Fuzz disappearing as baby eagle ages
SHEPHERDSTOWN — It’s good news for those emotionally invested in the eagles, watching the gnarled nest of matted sticks and long-bladed grass that hangs precariously high in the top of a tree on the grounds of the National Conservation Center along Shepherd Grade Road outside of Shepherdstown.
With their attention focused on the EagleCam perched next to the scraggly nest of the parent eagles, people are being treated this spring to the pair’s parenting of a lone eaglet. A slight depression in the middle of the circular nest is where the youngster settles after one of its parents brings it a fish from the nearby Potomac River.
Tearing pieces of a fish into edible bits for the patient youngster, an adult bird feeds the ever-maturing eaglet.
Once the meal has been finished, the down-laden youngster usually moves to the middle of its king-sized home and does a little napping. There is often a wind with some bite coursing past the nest.
In most years, the adult eagles have laid eggs in the chill of February and then had to keep them warm, as not only the cold of the winter warred against them, but also the constant wind and occasional snow. Some seasons have seen them huddled with the prized eggs under them, as the snow settled forcefully against their bodies. The eggs didn’t survive the weather’s onslaught.
But this year, the fertilized egg came later. And the parental nurturing has been rewarded with a downy baby.
Now with May on the calendar, the snow is no more and the wind not as menacing.
The eaglet is slowly losing his earlier fuzz, and the oncoming feathers have overtaken the earlier protective gray covering.
As the top of the tree sways and gives pause to the viewer, the little one grows more rapidly toward adulthood. The ever-vigilant parents do their food-chasing chores.
Danger seems to follow every mean gust of wind. The rain comes and goes, and then come in its spurts once more.
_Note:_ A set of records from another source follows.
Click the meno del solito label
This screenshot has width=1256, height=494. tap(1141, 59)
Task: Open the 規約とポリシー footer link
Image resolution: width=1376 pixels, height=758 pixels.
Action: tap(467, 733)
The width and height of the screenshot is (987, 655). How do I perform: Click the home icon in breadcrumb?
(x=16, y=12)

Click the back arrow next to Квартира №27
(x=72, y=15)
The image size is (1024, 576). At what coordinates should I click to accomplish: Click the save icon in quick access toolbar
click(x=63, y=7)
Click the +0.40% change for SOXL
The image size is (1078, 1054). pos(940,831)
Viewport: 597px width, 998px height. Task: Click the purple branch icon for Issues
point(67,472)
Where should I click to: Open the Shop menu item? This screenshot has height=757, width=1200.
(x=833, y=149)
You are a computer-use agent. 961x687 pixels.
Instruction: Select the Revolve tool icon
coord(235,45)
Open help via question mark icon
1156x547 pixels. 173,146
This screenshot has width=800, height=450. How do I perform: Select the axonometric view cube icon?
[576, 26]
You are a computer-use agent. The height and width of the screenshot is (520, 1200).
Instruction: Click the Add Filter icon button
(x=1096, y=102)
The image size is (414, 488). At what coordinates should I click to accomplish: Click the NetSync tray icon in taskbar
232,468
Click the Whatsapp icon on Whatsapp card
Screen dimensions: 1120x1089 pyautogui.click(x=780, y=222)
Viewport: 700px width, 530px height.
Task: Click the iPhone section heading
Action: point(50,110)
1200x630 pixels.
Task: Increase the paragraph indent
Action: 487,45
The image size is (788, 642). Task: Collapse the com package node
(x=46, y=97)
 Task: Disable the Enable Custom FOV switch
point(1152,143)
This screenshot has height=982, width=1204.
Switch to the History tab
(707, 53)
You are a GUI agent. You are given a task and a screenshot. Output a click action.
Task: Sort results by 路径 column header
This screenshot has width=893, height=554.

But with every passing day, the chances of the eaglet reaching adulthood and then dropping away from the nest in full flight are improved.
Mature flight feathers are still needed. A keener awareness of its surroundings is surely necessary.
But the maturation process seems to be progressing on-schedule.
If the tree-top theater continues on as it has, Shepherdstown should have another bald eagle resident it can count in the 2020 census.